**What is expected:** Pull out every line of the rows below that contains the string "width", and copy each one in full.

[Screenshot and document pointing data]
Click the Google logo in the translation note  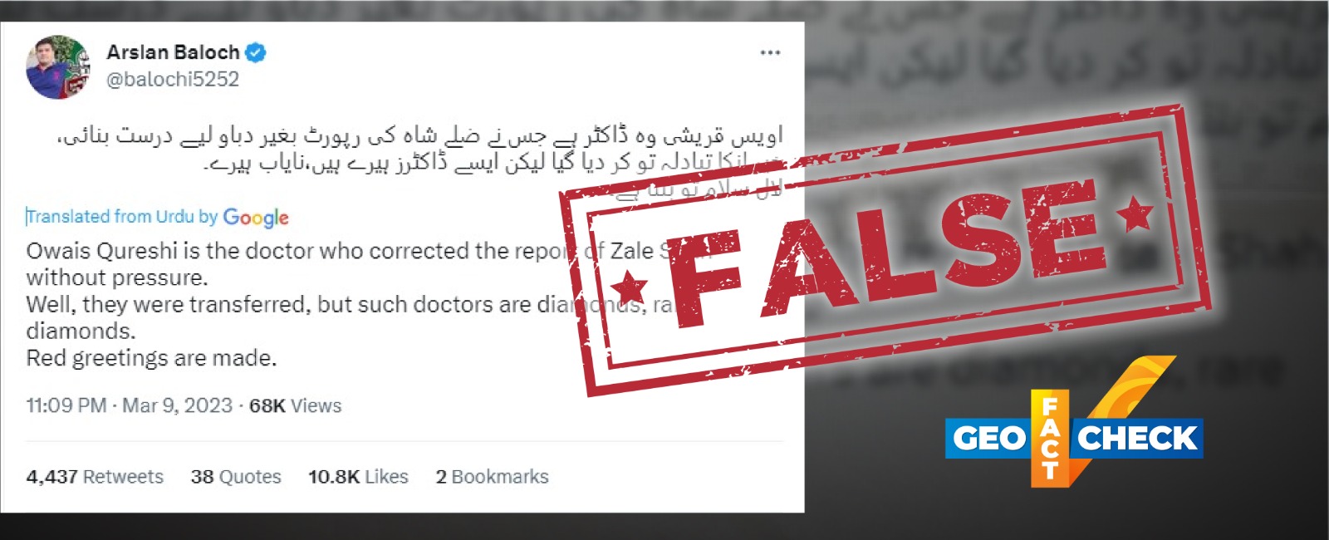[256, 218]
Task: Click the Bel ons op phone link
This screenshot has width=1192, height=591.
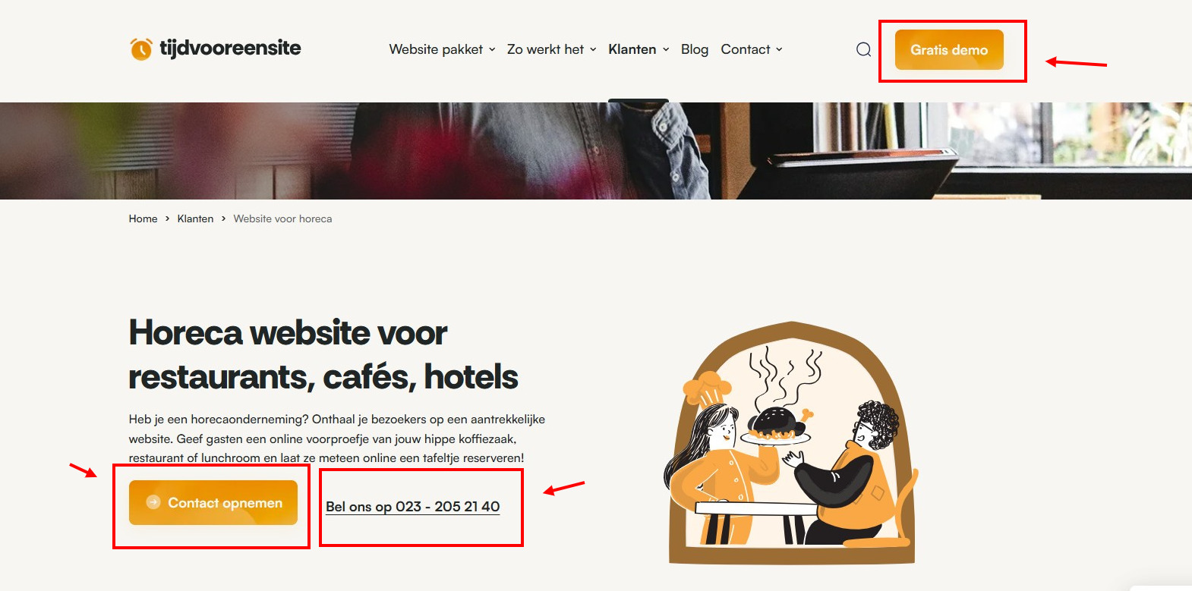Action: pos(413,507)
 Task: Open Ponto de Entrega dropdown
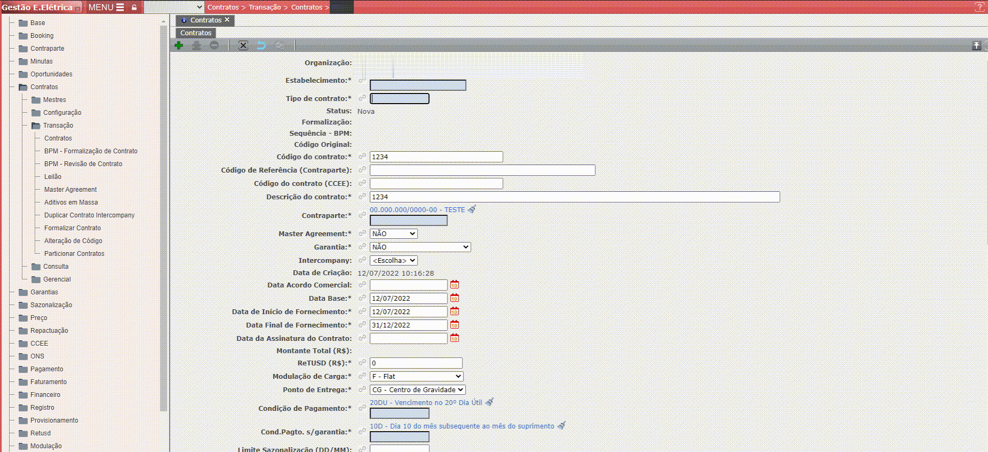pyautogui.click(x=417, y=390)
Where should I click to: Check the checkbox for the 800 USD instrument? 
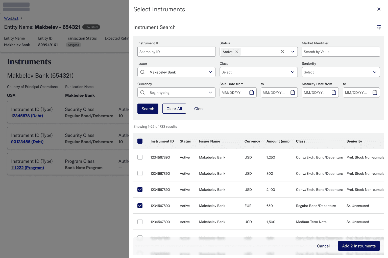140,173
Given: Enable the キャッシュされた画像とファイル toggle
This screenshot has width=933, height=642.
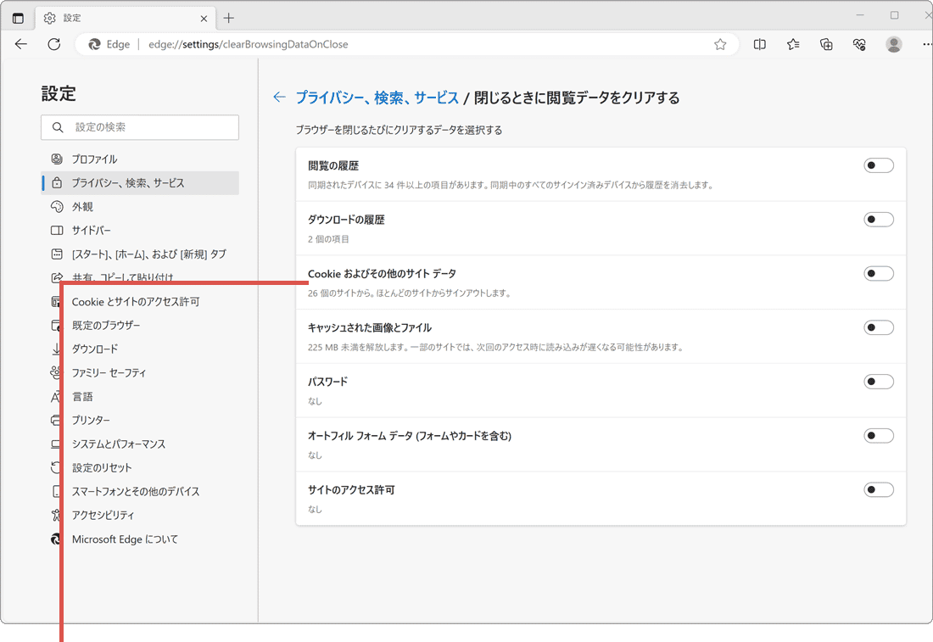Looking at the screenshot, I should click(879, 327).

**Response to this task:**
This screenshot has width=1192, height=591.
This screenshot has width=933, height=642.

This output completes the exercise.